Heralded Induced-Coherence Interferometry in a Noisy Environment
L. Theerthagiri, Balakrishnan Viswanathan, C. M. Chandrashekar
TL;DR
This work analyzes induced-coherence interferometry in the Zou–Wang–Mandel geometry under thermal seeding. It derives closed-form expressions for singles intensities, first-order coherence, visibility, and SNR in both low- and high-gain regimes, revealing a thermal pedestal proportional to $(1-T)N_B$ that degrades contrast. Visibility can be recovered passively by attenuation or by a three-SPDC configuration, and is made robust against thermal noise through heralded detection, which projects measurements onto the two-photon subspace and eliminates uncorrelated background. The heralded scheme yields a visibility independent of $N_B$ in the ideal limit and offers a noise-resilient route to induced-coherence sensing in thermally bright environments, enabling imaging and sensing in mid-IR, THz, and microwave bands.
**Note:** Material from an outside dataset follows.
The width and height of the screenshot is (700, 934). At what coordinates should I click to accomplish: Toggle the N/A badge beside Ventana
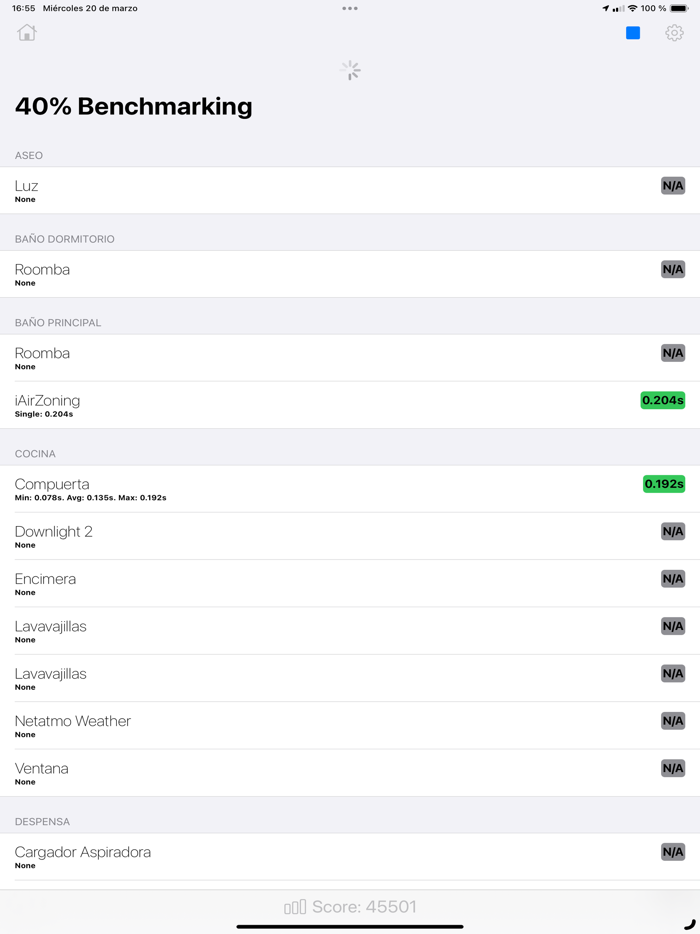tap(672, 768)
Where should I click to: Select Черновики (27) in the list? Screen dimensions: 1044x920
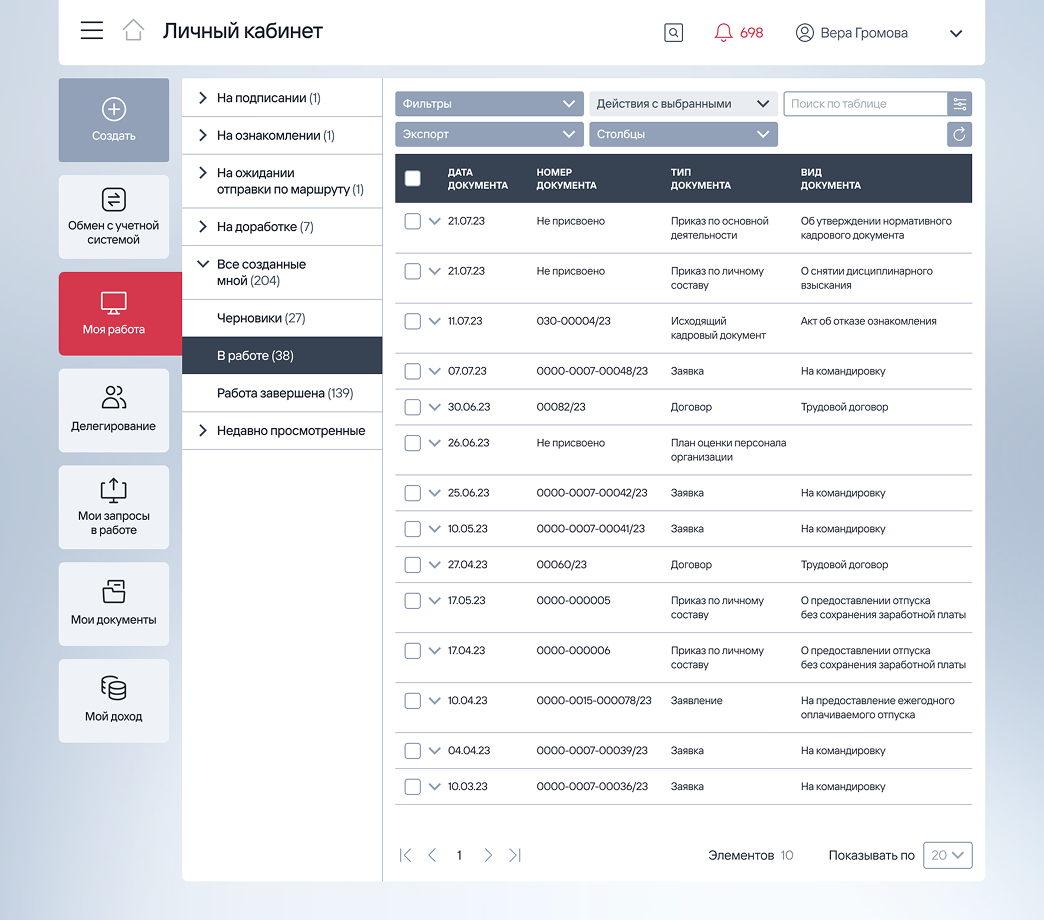point(261,318)
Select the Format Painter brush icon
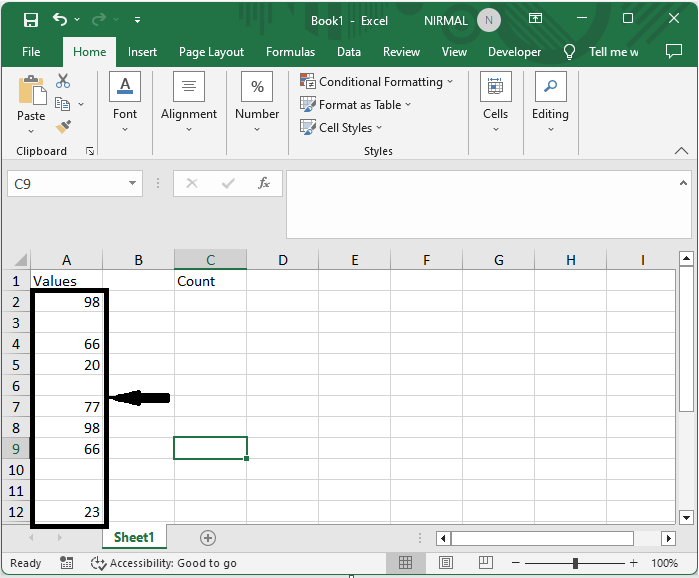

Collectively, the results extend induced-coherence techniques to noisy settings and underscore heralding as a practical tool for robust quantum interferometry.
Abstract
Induced-coherence interferometry, first introduced in the Zou-Wang-Mandel (ZWM) setup, enables retrieval of object information from the interference pattern of light that never interacted with the object. This scheme relies on two identically correlated photon pairs and the absence of "which-way" information about the photons illuminating the object to induce coherence in their companions. In previous studies, the effect of thermal background on the ZWM interferometer was considered; here we explicitly include background noise and analyze the interference visibility in both low- and high-gain regimes, revealing how thermal photons introduce an incoherent offset that lowers the observed interference contrast. We show that the visibility can be restored either by optimal attenuation or by extending the geometry to a three-SPDC configuration. Furthermore, we demonstrate that introducing heralded detection removes the detrimental effect of thermal background noise, restoring high-contrast interference fringes.